Nach der Entscheidung des Bundesverfassungsgerichts vom 20. Oktober 2010 fallen auch Wasserpfeifen unter das strikte Rauchverbot in Bayern (Aktenzeichen: 1 BvQ 23/10).
Laut Bundesverfassungsgericht sei der Gesundheitsschutz höher zu werten als die Freiheiten der Gastwirte. Der Landesgesetzgeber stufe auch Wasserpfeifen als gesundheitsgefährdend ein. Die Verfassungsbeschwerde eines Shisha-Bar-Betreibers wurde somit abgelehnt. Dieser sieht sich in seiner grundgesetzlich garantierten Handlungs- und Berufsfreiheit verletzt: Er müsse schließen, da es weder Übergangsregelungen, noch Entschädigungen gäbe. Das Rauchverbot treffe ihn aufgrund des besonderen Konzepts seines einräumigen Bistros besonders stark. 95 Prozent der Kundschaft seien nur zum Rauchen gekommen.
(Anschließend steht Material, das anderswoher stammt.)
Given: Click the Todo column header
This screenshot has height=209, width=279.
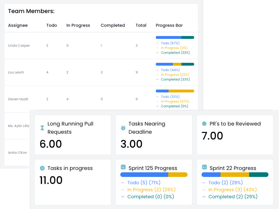Looking at the screenshot, I should (x=51, y=25).
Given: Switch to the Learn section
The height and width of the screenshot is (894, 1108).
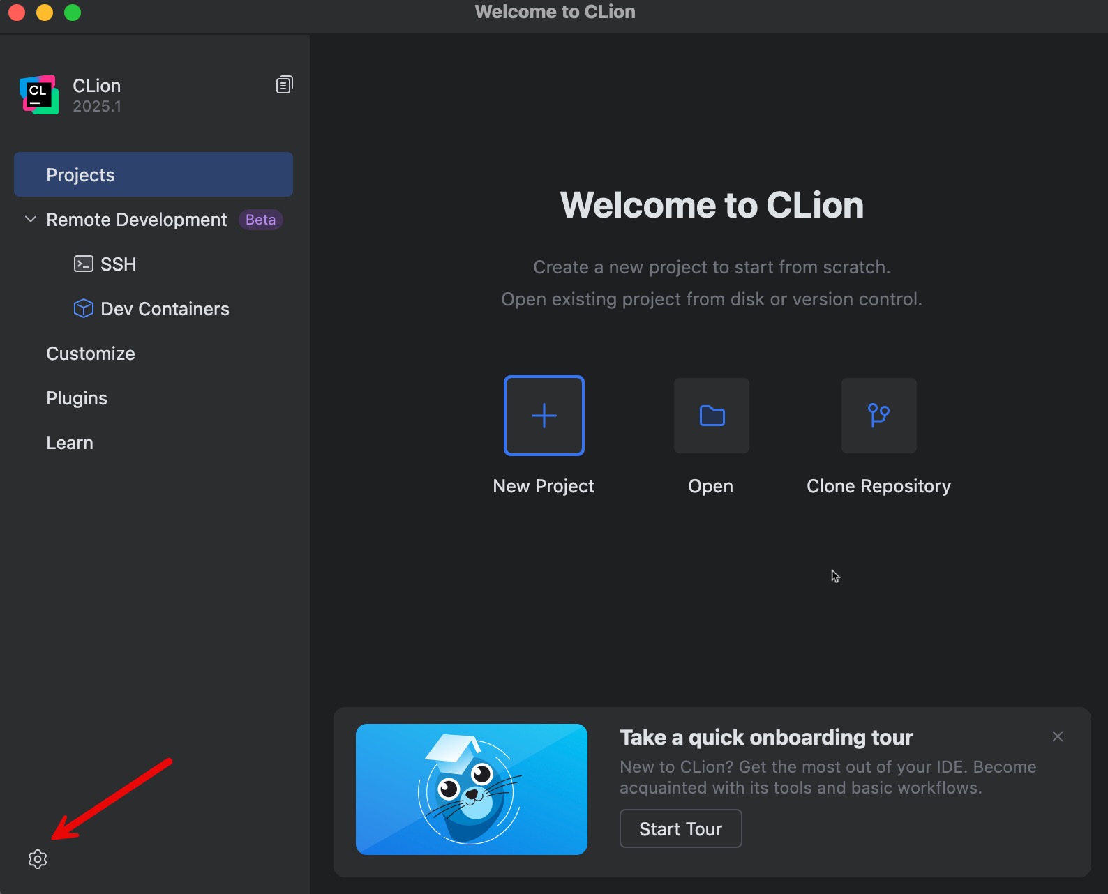Looking at the screenshot, I should (x=70, y=443).
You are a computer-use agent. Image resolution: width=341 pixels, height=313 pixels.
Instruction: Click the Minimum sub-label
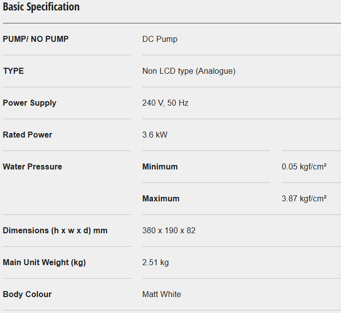pos(160,166)
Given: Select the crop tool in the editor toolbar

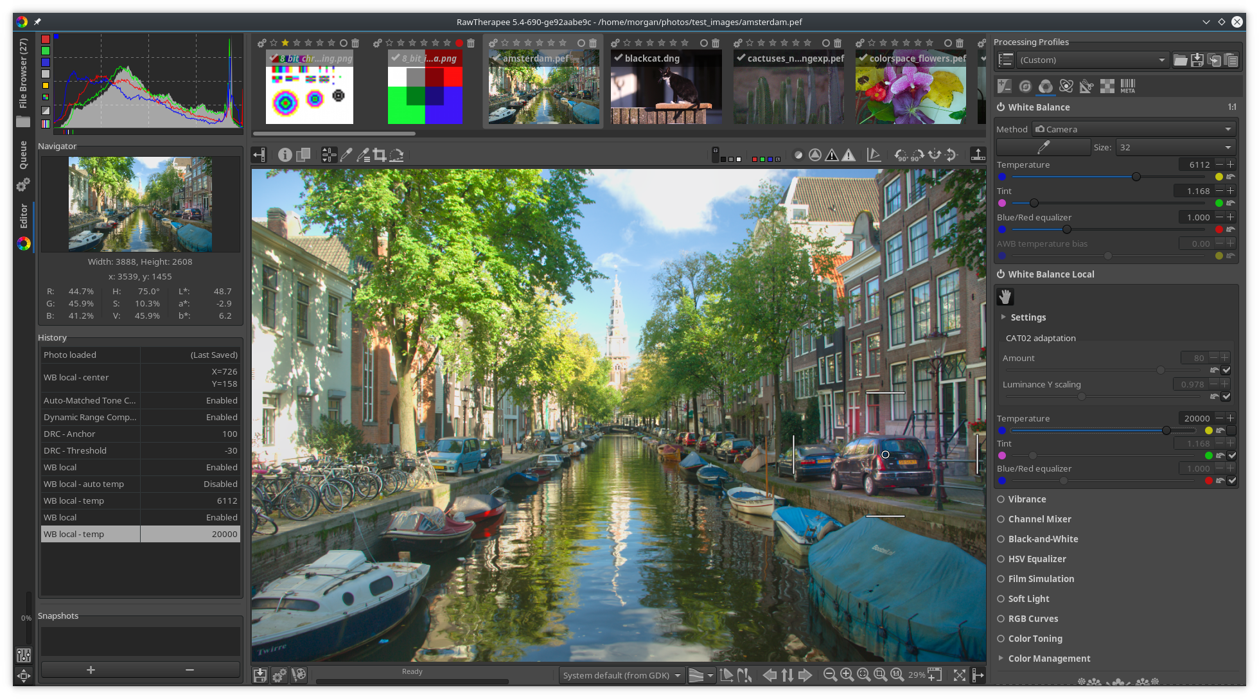Looking at the screenshot, I should pyautogui.click(x=380, y=155).
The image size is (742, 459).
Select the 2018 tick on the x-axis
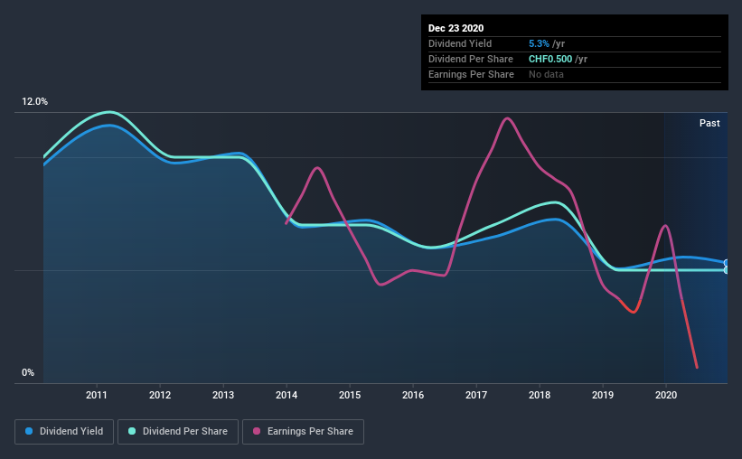540,395
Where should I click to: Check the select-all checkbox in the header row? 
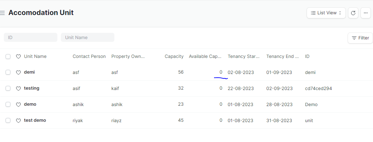pos(8,57)
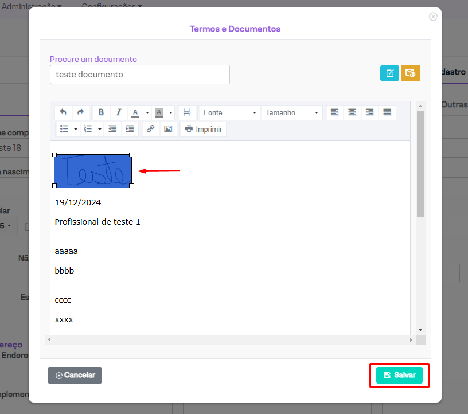Click the Procure um documento search field
This screenshot has height=414, width=468.
pos(139,75)
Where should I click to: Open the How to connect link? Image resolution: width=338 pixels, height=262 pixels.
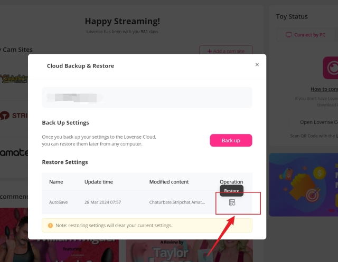[x=323, y=89]
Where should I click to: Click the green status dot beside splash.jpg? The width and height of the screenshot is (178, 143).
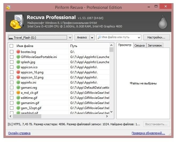click(18, 62)
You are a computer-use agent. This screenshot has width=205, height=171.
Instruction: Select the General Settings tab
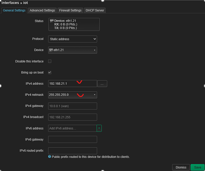[x=14, y=11]
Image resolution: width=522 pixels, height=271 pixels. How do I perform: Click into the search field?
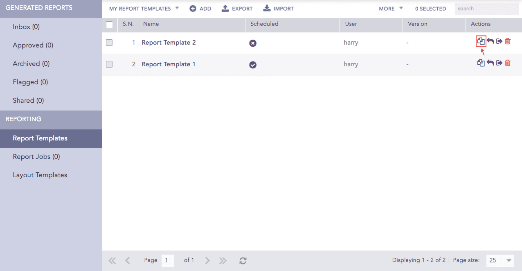[486, 9]
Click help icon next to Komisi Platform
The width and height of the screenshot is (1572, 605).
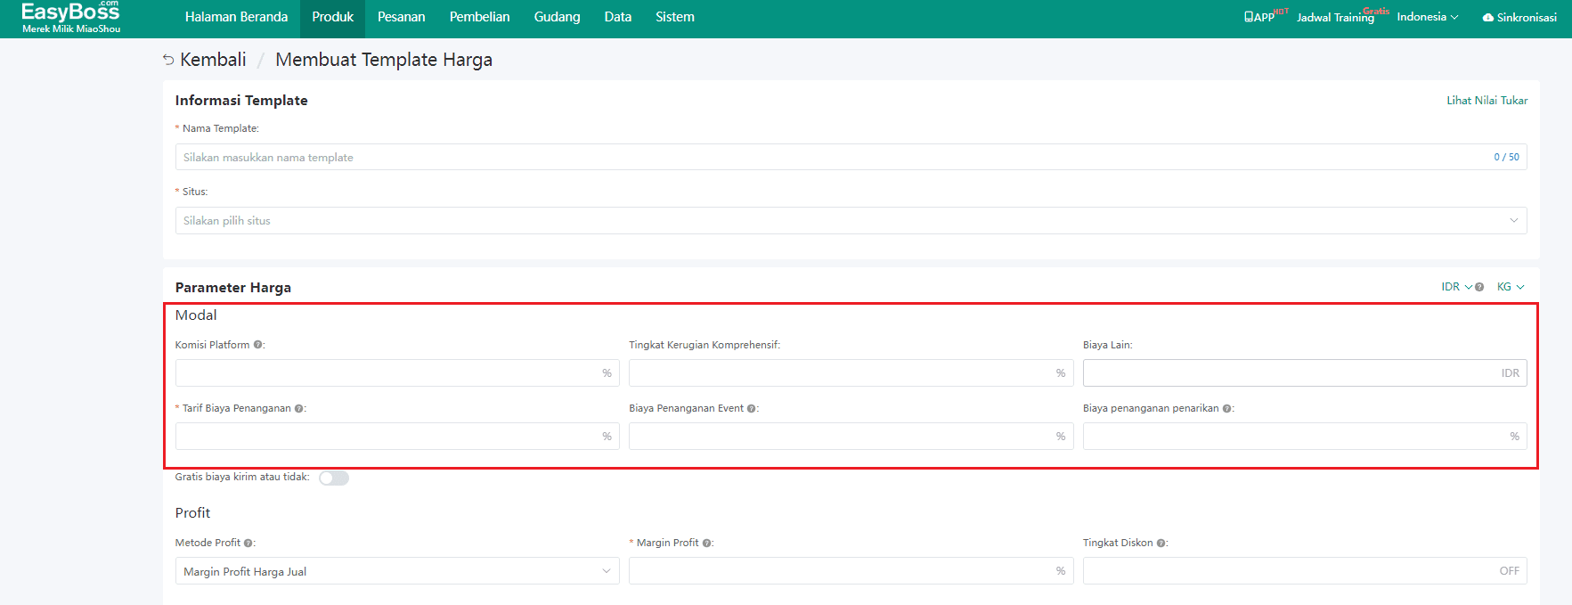coord(258,345)
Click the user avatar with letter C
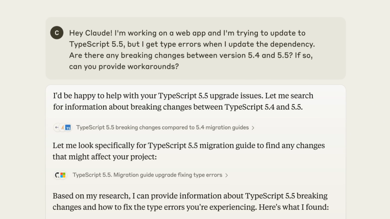Screen dimensions: 390x219 click(57, 33)
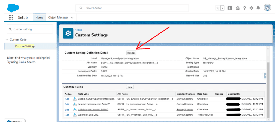Select Custom Settings in the sidebar
The height and width of the screenshot is (123, 276).
point(25,46)
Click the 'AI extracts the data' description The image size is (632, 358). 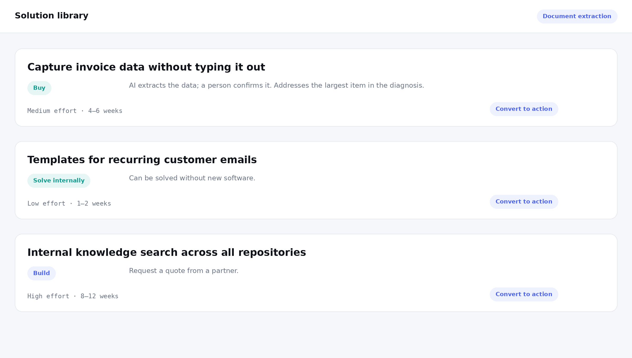277,86
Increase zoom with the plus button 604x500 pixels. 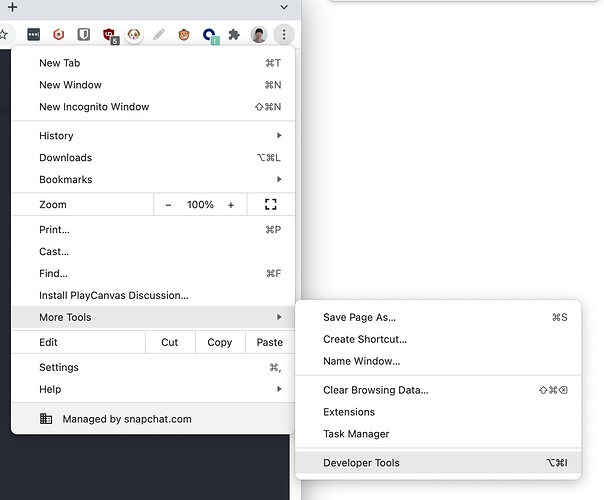(x=231, y=204)

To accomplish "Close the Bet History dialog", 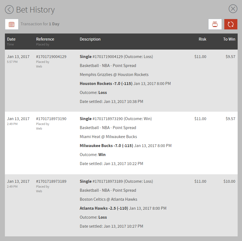I will click(x=233, y=9).
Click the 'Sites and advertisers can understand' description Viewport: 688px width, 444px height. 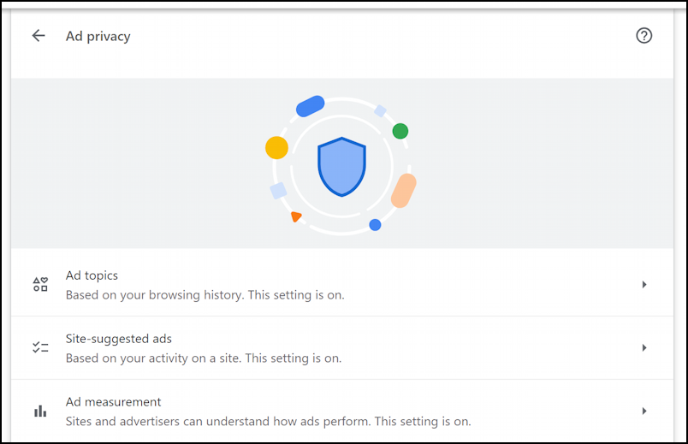pos(268,422)
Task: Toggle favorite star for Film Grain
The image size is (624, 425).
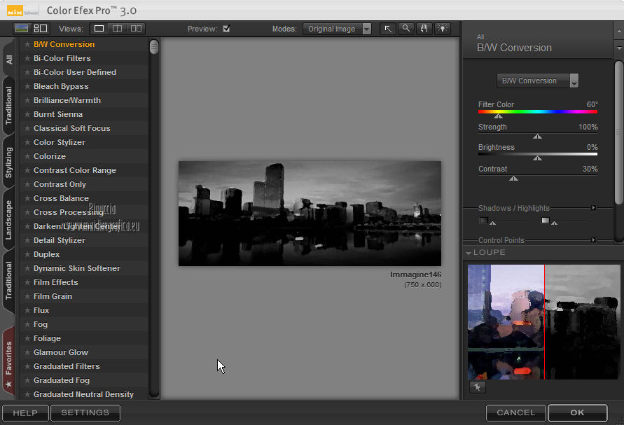Action: 27,296
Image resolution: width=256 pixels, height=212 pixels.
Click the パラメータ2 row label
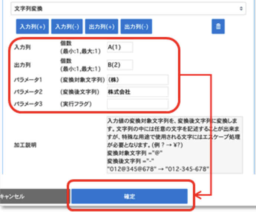click(x=27, y=92)
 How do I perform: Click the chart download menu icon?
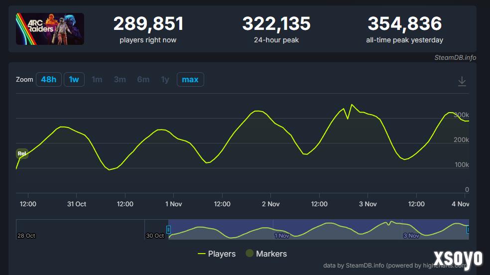(x=462, y=81)
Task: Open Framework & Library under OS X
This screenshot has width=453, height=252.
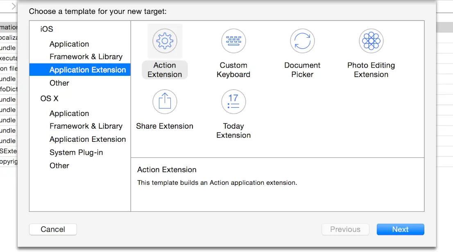Action: click(x=86, y=126)
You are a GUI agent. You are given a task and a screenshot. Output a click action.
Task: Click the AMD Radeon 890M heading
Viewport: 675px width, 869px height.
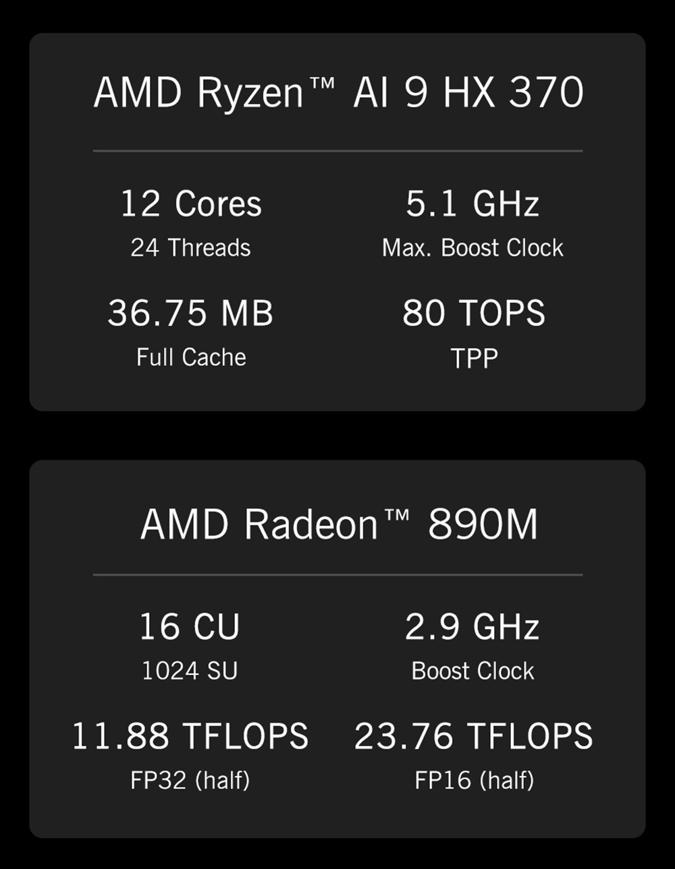click(339, 525)
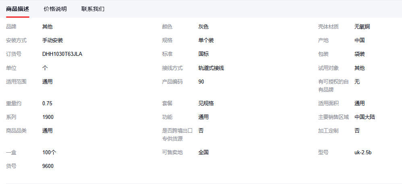Image resolution: width=402 pixels, height=184 pixels.
Task: Click the order number DHH1030T63JLA
Action: point(62,54)
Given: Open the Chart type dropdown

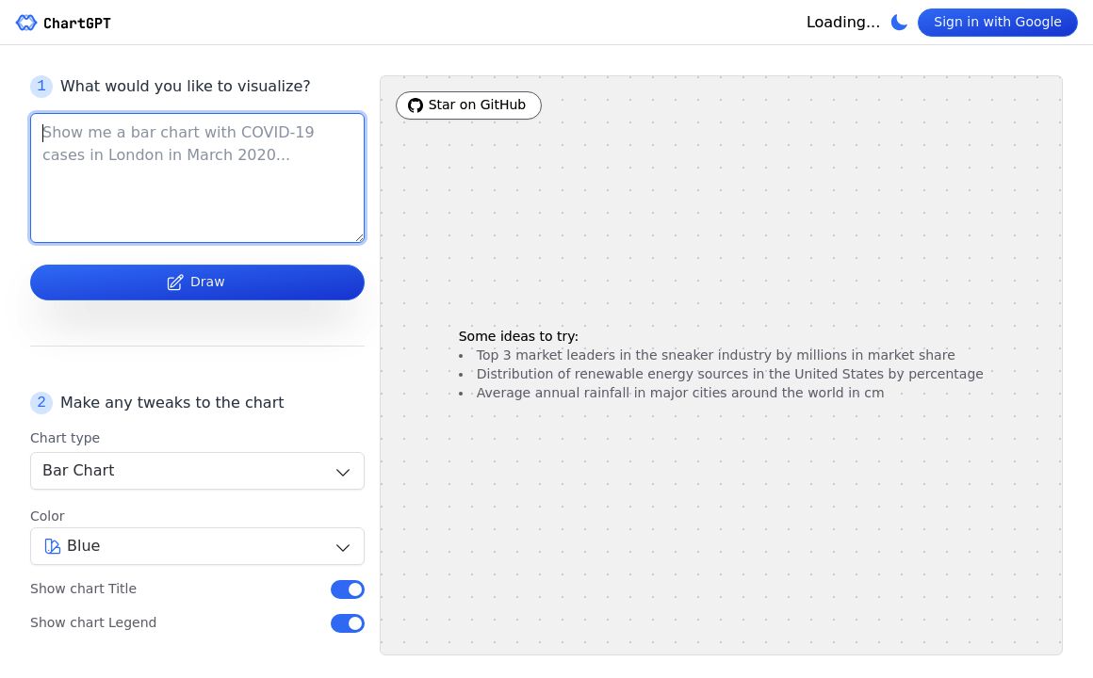Looking at the screenshot, I should click(197, 471).
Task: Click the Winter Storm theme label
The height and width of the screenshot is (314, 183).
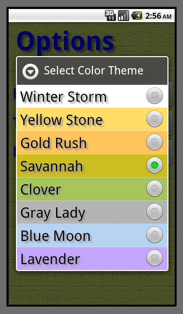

Mit der Entscheidung des Bundesverfassungsgerichts wurde das Urteil vom August bekräftigt: Das absolute Rauchverbot ist verfassungskonform. Seit dem Volksentscheid vom 1. August 2010 herrscht striktes Rauchverbot in Bayern: Ausnahmen für Festzelte, kleine Einraumkneipen und Rauchernebenräume gibt es nicht mehr.